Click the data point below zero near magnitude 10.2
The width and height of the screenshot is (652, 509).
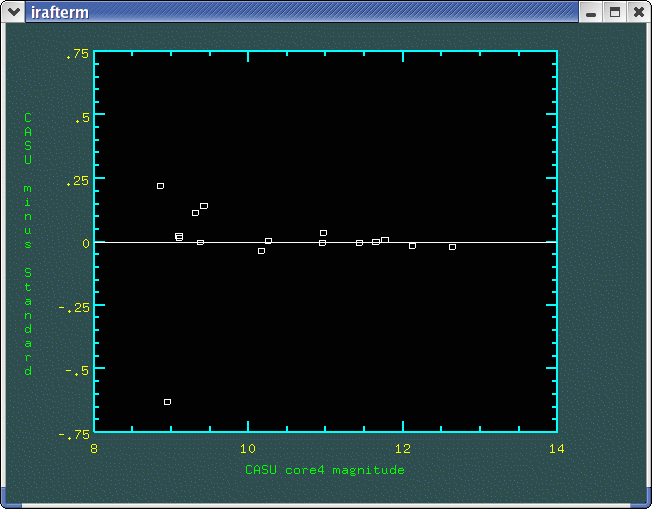[261, 251]

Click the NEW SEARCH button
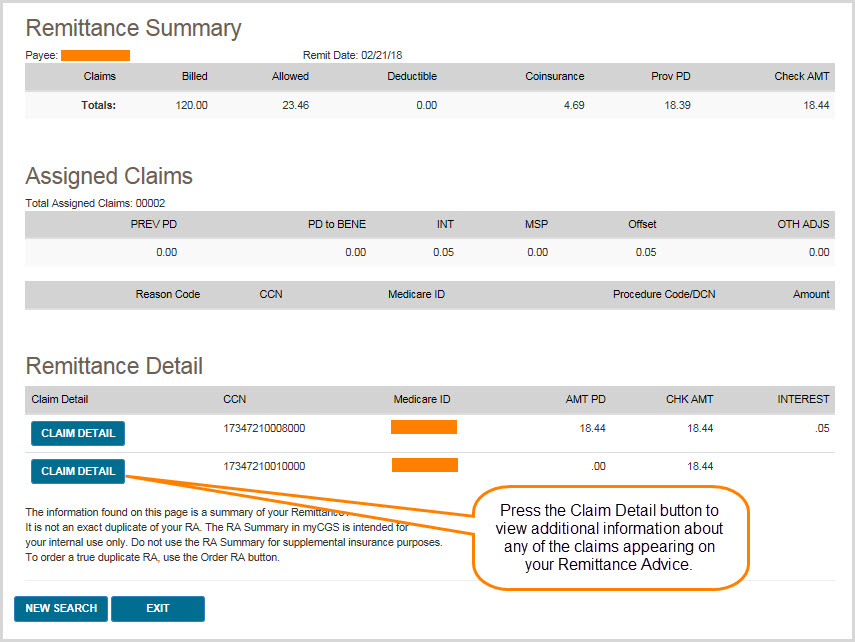click(x=60, y=608)
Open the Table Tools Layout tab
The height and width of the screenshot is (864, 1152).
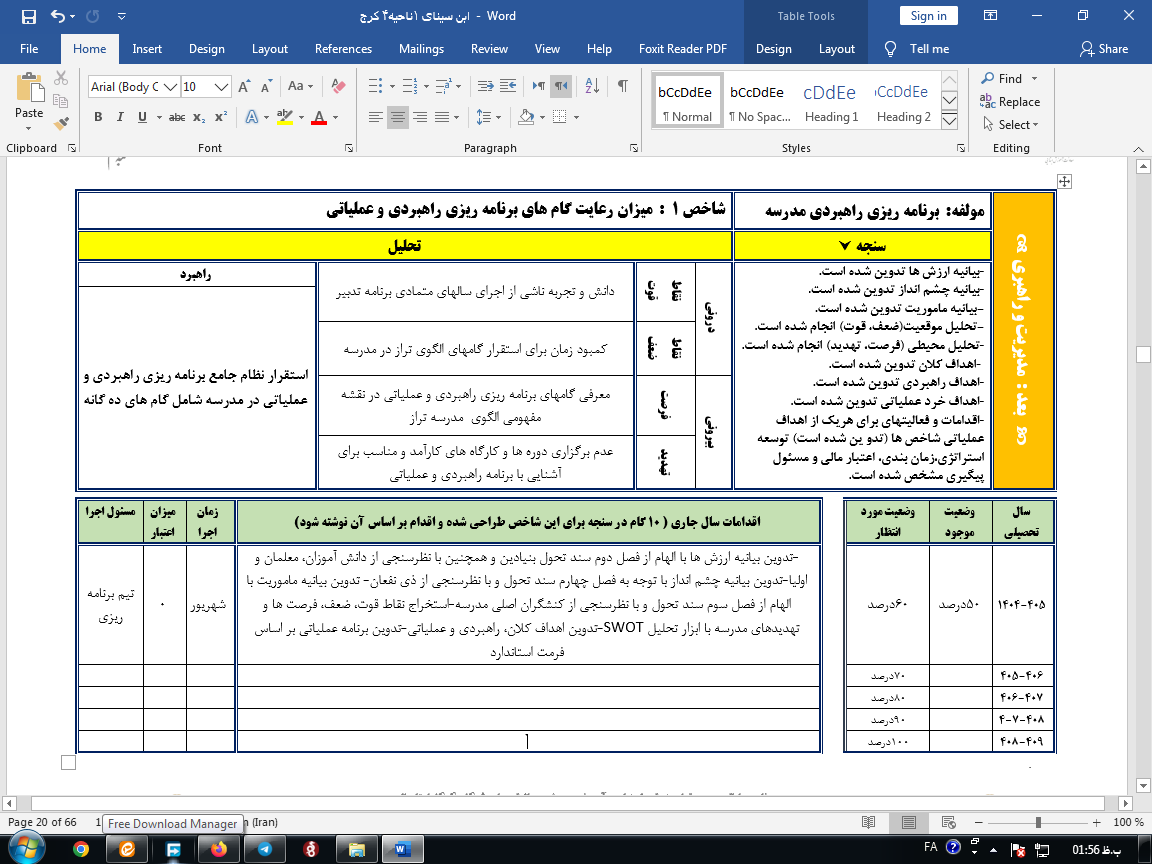(836, 49)
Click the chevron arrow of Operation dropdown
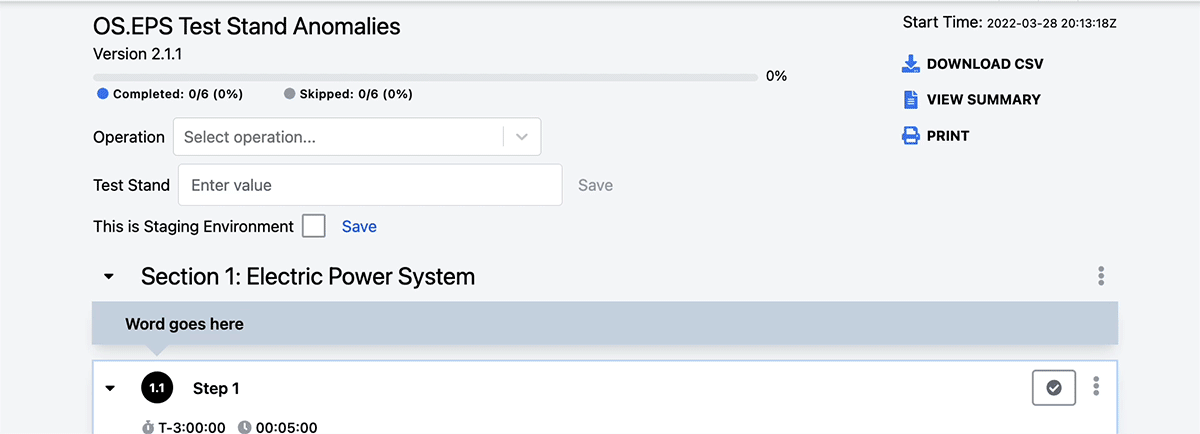Screen dimensions: 1200x434 (x=522, y=137)
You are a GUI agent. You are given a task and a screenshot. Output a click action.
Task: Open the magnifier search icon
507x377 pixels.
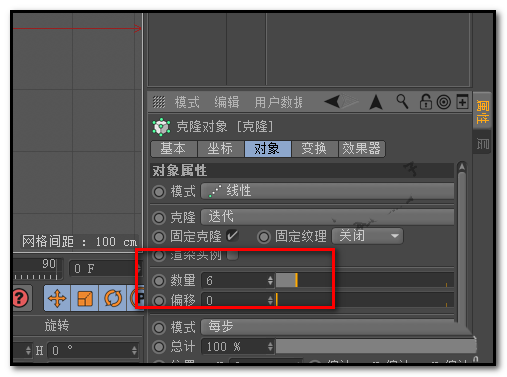click(402, 101)
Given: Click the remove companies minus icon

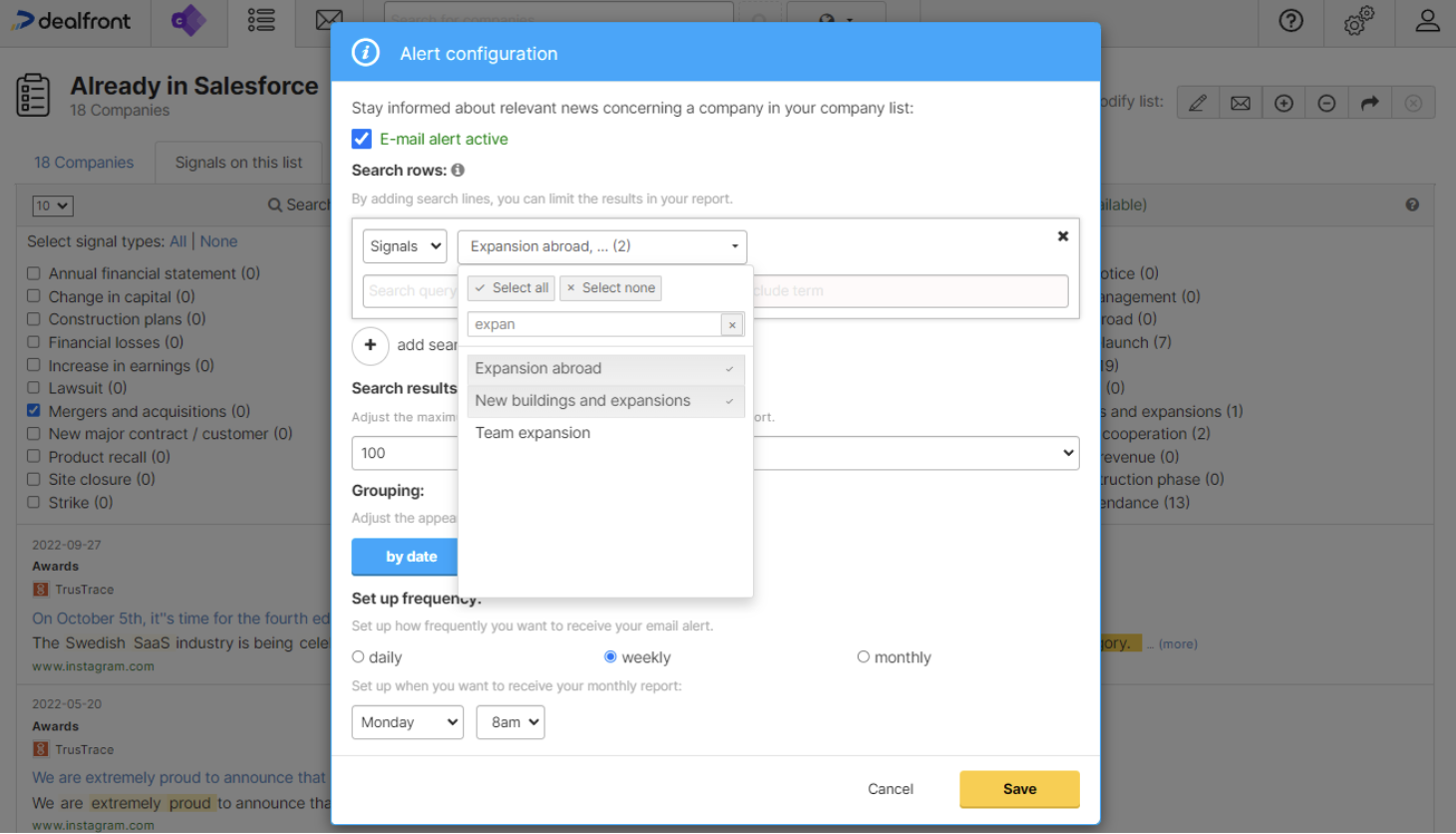Looking at the screenshot, I should click(x=1326, y=102).
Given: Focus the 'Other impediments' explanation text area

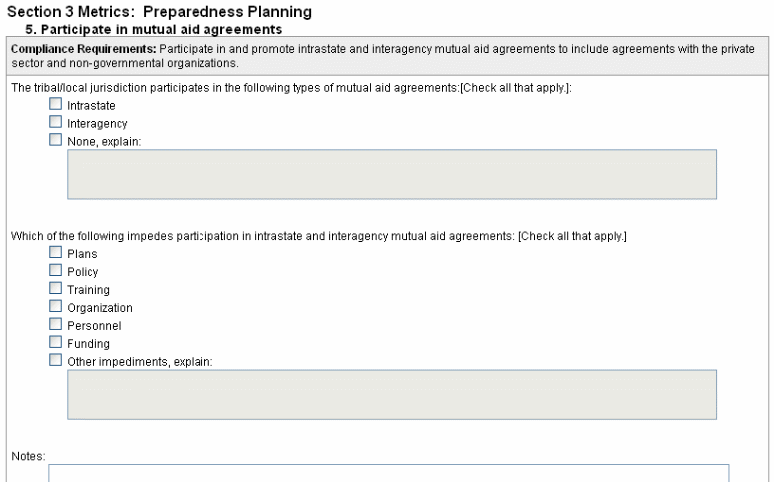Looking at the screenshot, I should click(391, 394).
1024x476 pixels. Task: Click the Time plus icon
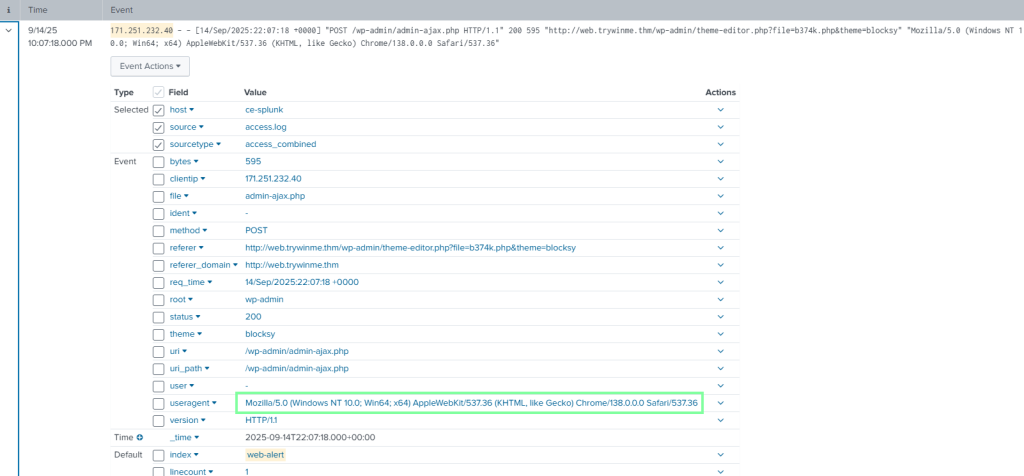coord(139,437)

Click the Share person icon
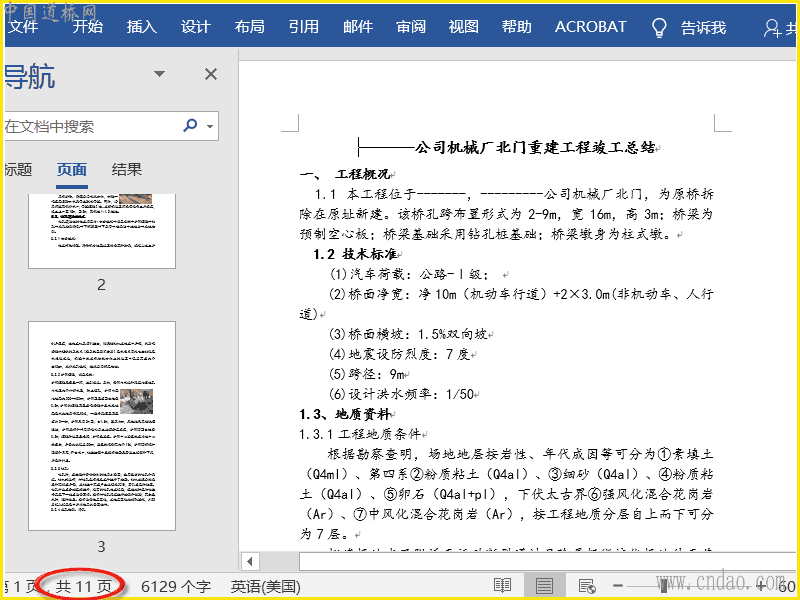(x=773, y=27)
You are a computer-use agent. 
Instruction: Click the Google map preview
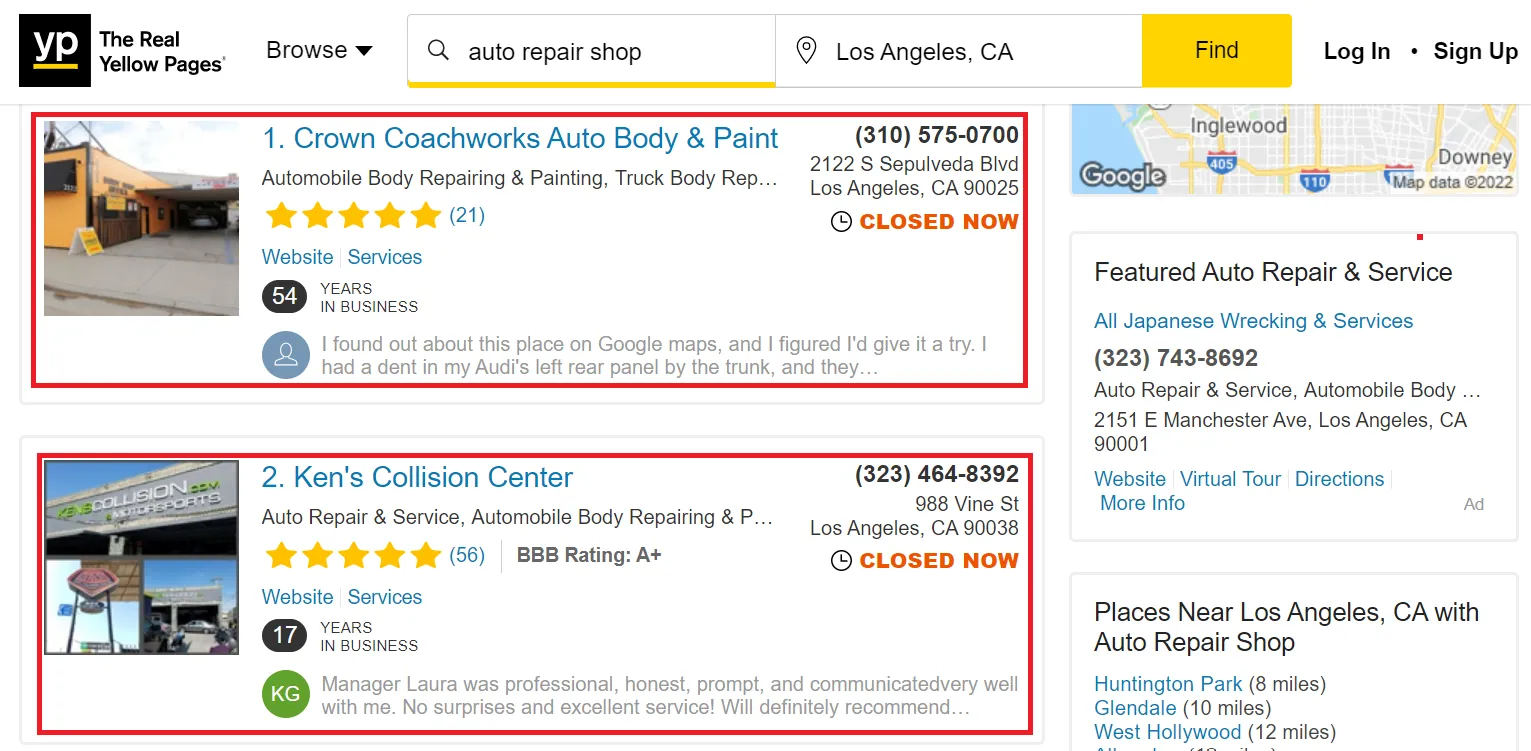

—————

Beginning with the line that bears "1024x476 pixels. Task: Click", output each line through the last line of the listing exactly, and no others; skip the pictures.

_RESPONSE BELOW_
1024x476 pixels. Task: Click the Time plus icon
coord(139,437)

Click the Share person icon
(x=773, y=27)
You are a computer-use agent. 
Instruction: Click the Google map preview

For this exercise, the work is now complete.